There are so many good quotes in Sir Terry's works--and beyond that, a truly astonishing amount of great ones. But there are several that I'll always remember, because they were actually brilliant--quick summations of reality not only pithily and humorously written, but rarely mentioned anywhere else. The overlooked truths, as it were.
“You mean…I could choose certain death?”
“A choice, nevertheless,” said Vetinari. “Or, perhaps, an alternative. You see, I believe in freedom, Mr. Lipwig. Not many people do, although they will, of course, protest otherwise. And no practical definition of freedom would be completely without the freedom to take the consequences.

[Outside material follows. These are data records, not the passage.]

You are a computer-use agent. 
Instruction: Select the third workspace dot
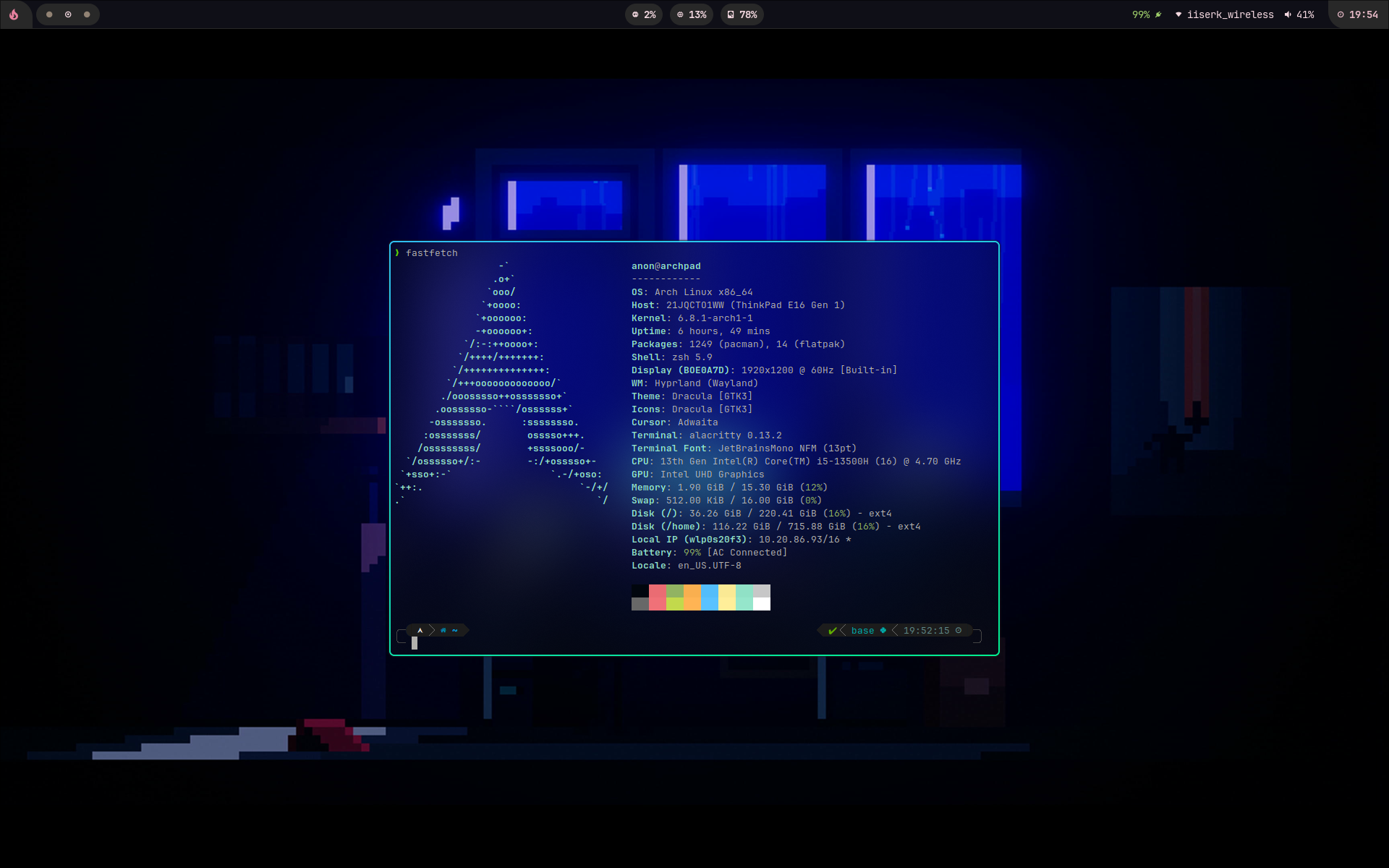click(87, 14)
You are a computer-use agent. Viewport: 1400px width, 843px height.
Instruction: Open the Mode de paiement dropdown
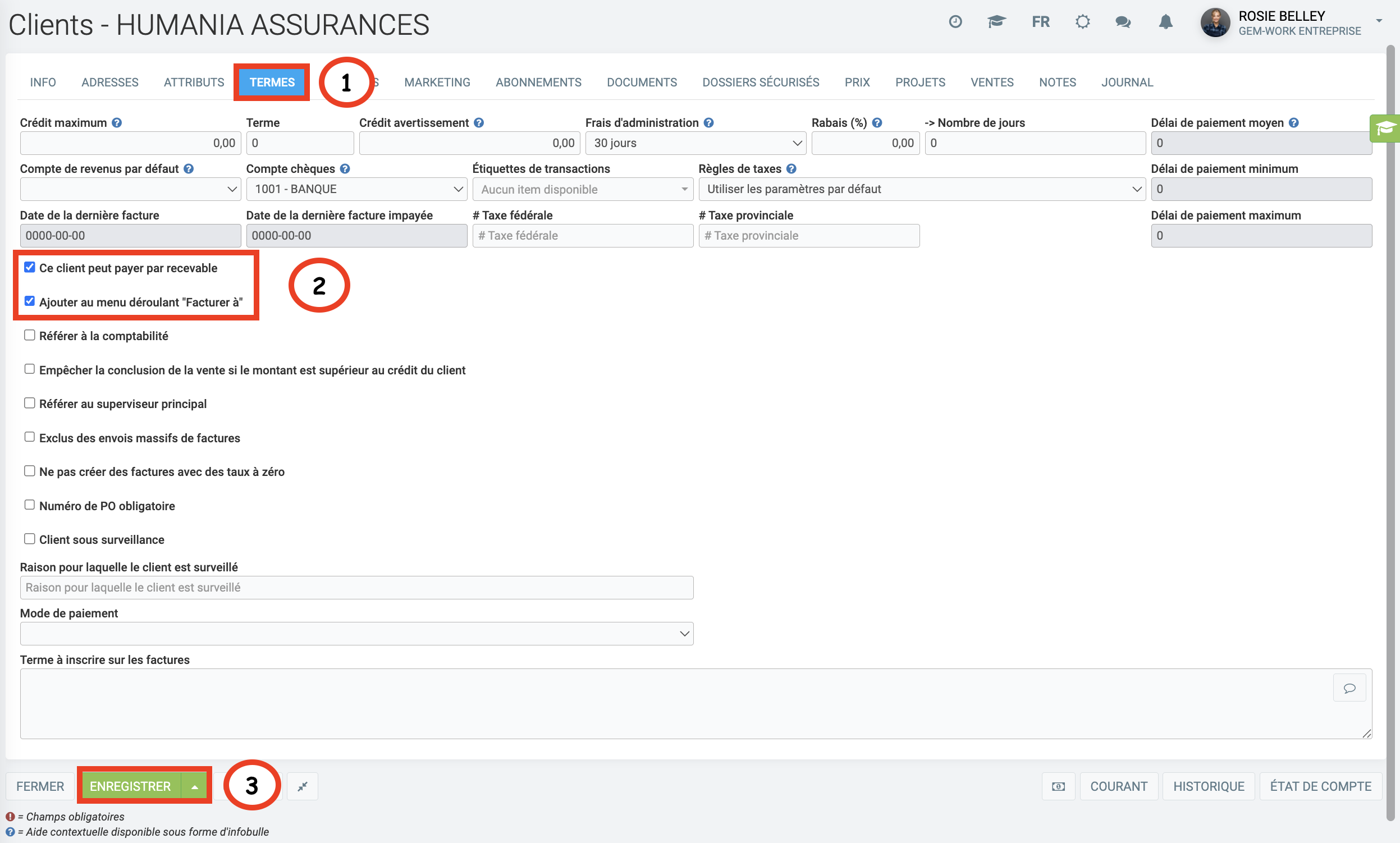(x=356, y=634)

Indeed, it is the freedom upon which all the others are based."
- Going Postal, page somewhere-in-chapter-one (I use epubs)
“Pulling together is the aim of despotism and tyranny. Free men pull in all kinds of directions.”
- The Truth, page somewhere-towards-the-end
“Down there ... are people who will follow any dragon, worship any god, ignore any iniquity. All out of a kind of humdrum, everyday badness. Not the really high, creative loathesomeness of the great sinners, but a sort of mass-produced darkness of the soul. Sin, you might say, without a trace of originality. They accept evil not because they say yes, but because they don't say no."
- Guards! Guards! (pretty close to the end)
I know there's more, but what's the point of trying to do justice to TP's work without quoting an entire book? Looking back, though, I realize these are all quite serious quotes--odd, I guess, for my favorite lines from a humorist author to be the most serious ones there, but maybe not. I think it was his gems of seriousness within the humor that truly took the books to a level higher than almost anything I've ever read.
Edit: (I just have to mention this one, though.)
Samuel Vimes dreamed about Clues.
He had a jaundiced view of Clues. He instinctively distrusted them. They got in the way.
And he distrusted the kind of person who’d take one look at another man and say in a lordly voice to his companion, “Ah, my dear sir, I can tell you nothing except that he is a left-handed stonemason who has spent some years in the merchant navy and has recently fallen on hard times,” and then unroll a lot of supercilious commentary about calluses and stance and the state of a man’s boots, when exactly the same comments could apply to a man who was wearing his old clothes because he’d been doing a spot of home bricklaying for a new barbecue pit, and had been tattooed once when he was drunk and seventeen and in fact got seasick on a wet pavement. What arrogance! What an insult to the rich and chaotic variety of the human experience!